**Dataset entries**
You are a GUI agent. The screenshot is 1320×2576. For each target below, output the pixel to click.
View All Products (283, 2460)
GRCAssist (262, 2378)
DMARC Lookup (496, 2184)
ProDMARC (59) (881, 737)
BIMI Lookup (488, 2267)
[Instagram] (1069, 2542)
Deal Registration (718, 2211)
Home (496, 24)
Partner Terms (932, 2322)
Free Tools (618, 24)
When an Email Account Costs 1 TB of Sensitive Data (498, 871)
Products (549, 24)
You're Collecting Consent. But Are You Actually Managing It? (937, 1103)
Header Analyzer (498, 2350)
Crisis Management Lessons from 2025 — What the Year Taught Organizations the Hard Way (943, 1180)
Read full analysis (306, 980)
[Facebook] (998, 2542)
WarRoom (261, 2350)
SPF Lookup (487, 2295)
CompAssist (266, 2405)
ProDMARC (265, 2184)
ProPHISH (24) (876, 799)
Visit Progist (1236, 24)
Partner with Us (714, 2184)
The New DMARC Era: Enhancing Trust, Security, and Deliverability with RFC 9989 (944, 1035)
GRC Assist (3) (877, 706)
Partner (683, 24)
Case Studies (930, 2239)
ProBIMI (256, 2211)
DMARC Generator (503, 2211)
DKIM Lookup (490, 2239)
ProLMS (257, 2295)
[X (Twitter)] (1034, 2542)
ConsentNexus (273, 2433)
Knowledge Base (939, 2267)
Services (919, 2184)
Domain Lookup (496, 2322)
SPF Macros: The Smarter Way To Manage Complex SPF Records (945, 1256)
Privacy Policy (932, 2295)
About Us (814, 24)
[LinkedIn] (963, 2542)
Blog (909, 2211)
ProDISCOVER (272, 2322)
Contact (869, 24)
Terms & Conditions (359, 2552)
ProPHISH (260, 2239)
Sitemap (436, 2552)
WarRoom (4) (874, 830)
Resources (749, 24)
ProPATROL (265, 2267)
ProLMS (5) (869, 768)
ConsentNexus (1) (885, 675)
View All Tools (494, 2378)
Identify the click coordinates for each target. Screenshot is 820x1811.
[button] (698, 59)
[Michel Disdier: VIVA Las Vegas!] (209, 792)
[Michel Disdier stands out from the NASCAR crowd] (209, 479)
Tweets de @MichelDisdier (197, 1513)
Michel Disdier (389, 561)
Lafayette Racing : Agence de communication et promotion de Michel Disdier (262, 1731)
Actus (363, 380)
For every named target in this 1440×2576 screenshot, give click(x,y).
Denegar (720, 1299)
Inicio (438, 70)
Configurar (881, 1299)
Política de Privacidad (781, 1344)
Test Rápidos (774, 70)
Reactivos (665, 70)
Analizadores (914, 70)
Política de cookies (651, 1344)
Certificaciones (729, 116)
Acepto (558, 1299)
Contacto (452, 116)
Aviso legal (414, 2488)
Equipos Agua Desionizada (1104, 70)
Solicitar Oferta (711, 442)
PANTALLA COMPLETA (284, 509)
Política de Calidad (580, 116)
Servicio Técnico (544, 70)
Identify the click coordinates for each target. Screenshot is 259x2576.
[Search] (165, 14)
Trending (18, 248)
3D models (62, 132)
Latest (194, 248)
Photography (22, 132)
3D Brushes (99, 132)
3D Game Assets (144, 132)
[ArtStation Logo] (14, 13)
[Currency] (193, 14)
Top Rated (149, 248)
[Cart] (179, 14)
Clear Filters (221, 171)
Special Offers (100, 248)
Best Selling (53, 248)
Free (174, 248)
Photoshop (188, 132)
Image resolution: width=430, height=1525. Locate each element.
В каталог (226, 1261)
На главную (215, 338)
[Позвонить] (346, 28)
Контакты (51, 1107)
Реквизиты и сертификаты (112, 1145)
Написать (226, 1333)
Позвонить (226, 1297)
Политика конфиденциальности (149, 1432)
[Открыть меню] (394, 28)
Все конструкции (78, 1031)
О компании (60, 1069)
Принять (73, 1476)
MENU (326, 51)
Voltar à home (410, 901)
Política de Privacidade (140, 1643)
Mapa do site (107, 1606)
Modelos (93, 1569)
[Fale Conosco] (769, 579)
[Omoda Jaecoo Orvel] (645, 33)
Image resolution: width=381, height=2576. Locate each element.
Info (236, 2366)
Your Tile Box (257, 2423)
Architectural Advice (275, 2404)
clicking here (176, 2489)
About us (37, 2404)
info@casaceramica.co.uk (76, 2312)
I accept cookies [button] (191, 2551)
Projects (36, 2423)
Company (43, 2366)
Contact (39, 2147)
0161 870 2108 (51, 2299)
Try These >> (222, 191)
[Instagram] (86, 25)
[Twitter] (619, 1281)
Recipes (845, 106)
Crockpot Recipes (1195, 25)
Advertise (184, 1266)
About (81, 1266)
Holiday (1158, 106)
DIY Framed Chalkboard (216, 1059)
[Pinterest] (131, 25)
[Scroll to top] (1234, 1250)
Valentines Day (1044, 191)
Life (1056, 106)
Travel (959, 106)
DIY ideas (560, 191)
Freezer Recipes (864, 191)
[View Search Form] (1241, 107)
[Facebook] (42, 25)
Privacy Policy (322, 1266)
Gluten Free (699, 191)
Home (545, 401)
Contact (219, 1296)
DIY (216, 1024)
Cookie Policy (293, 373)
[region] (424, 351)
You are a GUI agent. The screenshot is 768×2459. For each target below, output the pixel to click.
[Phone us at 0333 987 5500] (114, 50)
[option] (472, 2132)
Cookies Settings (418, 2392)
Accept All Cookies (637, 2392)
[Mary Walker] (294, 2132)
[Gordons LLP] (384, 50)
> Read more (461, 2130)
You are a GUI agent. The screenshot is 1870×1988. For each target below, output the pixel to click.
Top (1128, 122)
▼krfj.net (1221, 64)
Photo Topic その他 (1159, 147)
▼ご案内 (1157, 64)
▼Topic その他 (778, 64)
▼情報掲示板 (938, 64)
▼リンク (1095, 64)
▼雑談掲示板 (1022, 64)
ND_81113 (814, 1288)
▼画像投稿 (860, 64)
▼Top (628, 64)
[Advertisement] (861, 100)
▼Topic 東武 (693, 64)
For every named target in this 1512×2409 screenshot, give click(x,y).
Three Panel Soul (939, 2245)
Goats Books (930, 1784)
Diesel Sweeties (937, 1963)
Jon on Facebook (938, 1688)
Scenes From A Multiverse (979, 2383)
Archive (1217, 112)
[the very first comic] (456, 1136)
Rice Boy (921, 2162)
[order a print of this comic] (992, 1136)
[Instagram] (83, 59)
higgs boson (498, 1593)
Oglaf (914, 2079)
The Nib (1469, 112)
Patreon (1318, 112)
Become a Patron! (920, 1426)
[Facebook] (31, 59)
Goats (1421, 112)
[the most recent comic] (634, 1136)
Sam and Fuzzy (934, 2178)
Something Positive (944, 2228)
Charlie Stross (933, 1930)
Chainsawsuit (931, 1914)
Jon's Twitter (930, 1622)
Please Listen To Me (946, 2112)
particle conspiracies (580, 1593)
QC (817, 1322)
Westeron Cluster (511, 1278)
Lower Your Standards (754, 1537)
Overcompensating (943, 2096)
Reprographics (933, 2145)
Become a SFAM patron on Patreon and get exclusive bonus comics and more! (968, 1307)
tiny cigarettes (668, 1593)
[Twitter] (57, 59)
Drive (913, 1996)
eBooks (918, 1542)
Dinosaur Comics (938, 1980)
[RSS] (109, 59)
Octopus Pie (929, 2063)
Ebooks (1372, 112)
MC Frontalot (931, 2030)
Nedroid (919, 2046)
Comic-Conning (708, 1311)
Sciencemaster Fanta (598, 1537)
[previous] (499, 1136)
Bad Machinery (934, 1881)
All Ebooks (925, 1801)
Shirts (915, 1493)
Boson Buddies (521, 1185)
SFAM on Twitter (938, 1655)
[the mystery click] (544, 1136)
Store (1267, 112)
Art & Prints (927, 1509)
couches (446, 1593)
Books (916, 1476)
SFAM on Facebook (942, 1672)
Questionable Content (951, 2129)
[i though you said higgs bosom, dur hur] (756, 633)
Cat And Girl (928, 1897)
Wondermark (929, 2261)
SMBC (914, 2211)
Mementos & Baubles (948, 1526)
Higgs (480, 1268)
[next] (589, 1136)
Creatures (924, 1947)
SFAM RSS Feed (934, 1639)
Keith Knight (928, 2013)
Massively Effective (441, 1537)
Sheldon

**Work item**
Please reproduce, exactly as they appear above, the lines from the line containing "DMARC Generator (503, 2211)" up to and including the line containing "Michel Disdier (389, 561)".

**Finished task**
DMARC Generator (503, 2211)
DKIM Lookup (490, 2239)
ProLMS (257, 2295)
[X (Twitter)] (1034, 2542)
ConsentNexus (273, 2433)
Knowledge Base (939, 2267)
Services (919, 2184)
Domain Lookup (496, 2322)
SPF Macros: The Smarter Way To Manage Complex SPF Records (945, 1256)
Privacy Policy (932, 2295)
About Us (814, 24)
[LinkedIn] (963, 2542)
Blog (909, 2211)
ProDISCOVER (272, 2322)
Contact (869, 24)
Terms & Conditions (359, 2552)
ProPHISH (260, 2239)
Sitemap (436, 2552)
WarRoom (4) (874, 830)
Resources (749, 24)
ProPATROL (265, 2267)
ProLMS (5) (869, 768)
ConsentNexus (1) (885, 675)
View All Tools (494, 2378)
Identify the click coordinates for each target. Screenshot is 820x1811.
[button] (698, 59)
[Michel Disdier: VIVA Las Vegas!] (209, 792)
[Michel Disdier stands out from the NASCAR crowd] (209, 479)
Tweets de @MichelDisdier (197, 1513)
Michel Disdier (389, 561)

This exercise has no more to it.